» WHAT IS REQUIRED:
Return every line of the listing exactly as written.

* * * * *

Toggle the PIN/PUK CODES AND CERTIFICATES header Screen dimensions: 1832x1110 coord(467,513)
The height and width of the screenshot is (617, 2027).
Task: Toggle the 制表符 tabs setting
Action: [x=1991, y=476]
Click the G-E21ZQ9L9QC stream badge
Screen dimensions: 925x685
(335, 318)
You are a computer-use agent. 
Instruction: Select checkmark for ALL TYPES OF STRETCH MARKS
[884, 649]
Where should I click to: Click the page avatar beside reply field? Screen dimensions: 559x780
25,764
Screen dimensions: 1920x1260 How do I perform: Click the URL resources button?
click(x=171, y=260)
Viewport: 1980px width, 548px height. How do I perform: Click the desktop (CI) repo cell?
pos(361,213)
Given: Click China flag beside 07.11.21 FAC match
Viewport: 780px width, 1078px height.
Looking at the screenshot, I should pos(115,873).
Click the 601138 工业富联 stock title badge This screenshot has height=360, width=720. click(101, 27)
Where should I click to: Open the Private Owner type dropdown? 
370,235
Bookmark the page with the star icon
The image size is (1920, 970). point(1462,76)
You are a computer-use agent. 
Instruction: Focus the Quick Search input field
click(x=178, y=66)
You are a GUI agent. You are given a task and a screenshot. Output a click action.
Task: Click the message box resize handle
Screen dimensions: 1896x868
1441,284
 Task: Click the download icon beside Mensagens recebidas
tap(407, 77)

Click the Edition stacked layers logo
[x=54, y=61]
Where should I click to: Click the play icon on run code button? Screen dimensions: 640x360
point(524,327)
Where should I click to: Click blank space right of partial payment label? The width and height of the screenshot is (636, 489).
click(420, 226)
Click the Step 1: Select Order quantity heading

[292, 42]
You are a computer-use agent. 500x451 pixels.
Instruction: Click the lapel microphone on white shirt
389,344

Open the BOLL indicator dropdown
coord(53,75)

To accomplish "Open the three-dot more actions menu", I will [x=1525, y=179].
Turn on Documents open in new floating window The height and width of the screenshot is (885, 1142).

* * * * *

» YOUR SOLUTION:
Toggle the PIN/PUK CODES AND CERTIFICATES header Screen dimensions: 1832x1110 coord(467,513)
The height and width of the screenshot is (617, 2027).
Task: Toggle the 制表符 tabs setting
Action: [x=1991, y=476]
Click the G-E21ZQ9L9QC stream badge
Screen dimensions: 925x685
(335, 318)
You are a computer-use agent. 
Instruction: Select checkmark for ALL TYPES OF STRETCH MARKS
[884, 649]
Where should I click to: Click the page avatar beside reply field? Screen dimensions: 559x780
25,764
Screen dimensions: 1920x1260 How do I perform: Click the URL resources button?
click(x=171, y=260)
Viewport: 1980px width, 548px height. How do I perform: Click the desktop (CI) repo cell?
pos(361,213)
Given: Click China flag beside 07.11.21 FAC match
Viewport: 780px width, 1078px height.
Looking at the screenshot, I should pos(115,873).
Click the 601138 工业富联 stock title badge This screenshot has height=360, width=720. click(101, 27)
Where should I click to: Open the Private Owner type dropdown? 
370,235
Bookmark the page with the star icon
The image size is (1920, 970). point(1462,76)
You are a computer-use agent. 
Instruction: Focus the Quick Search input field
click(x=178, y=66)
You are a GUI agent. You are given a task and a screenshot. Output a click action.
Task: Click the message box resize handle
Screen dimensions: 1896x868
1441,284
 Task: Click the download icon beside Mensagens recebidas
tap(407, 77)

Click the Edition stacked layers logo
[x=54, y=61]
Where should I click to: Click the play icon on run code button? Screen dimensions: 640x360
point(524,327)
Where should I click to: Click blank space right of partial payment label? The width and height of the screenshot is (636, 489).
click(420, 226)
Click the Step 1: Select Order quantity heading

[292, 42]
You are a computer-use agent. 500x451 pixels.
Instruction: Click the lapel microphone on white shirt
389,344

Open the BOLL indicator dropdown
coord(53,75)

To accomplish "Open the three-dot more actions menu", I will [x=1525, y=179].
Turn on Documents open in new floating window The height and width of the screenshot is (885, 1142).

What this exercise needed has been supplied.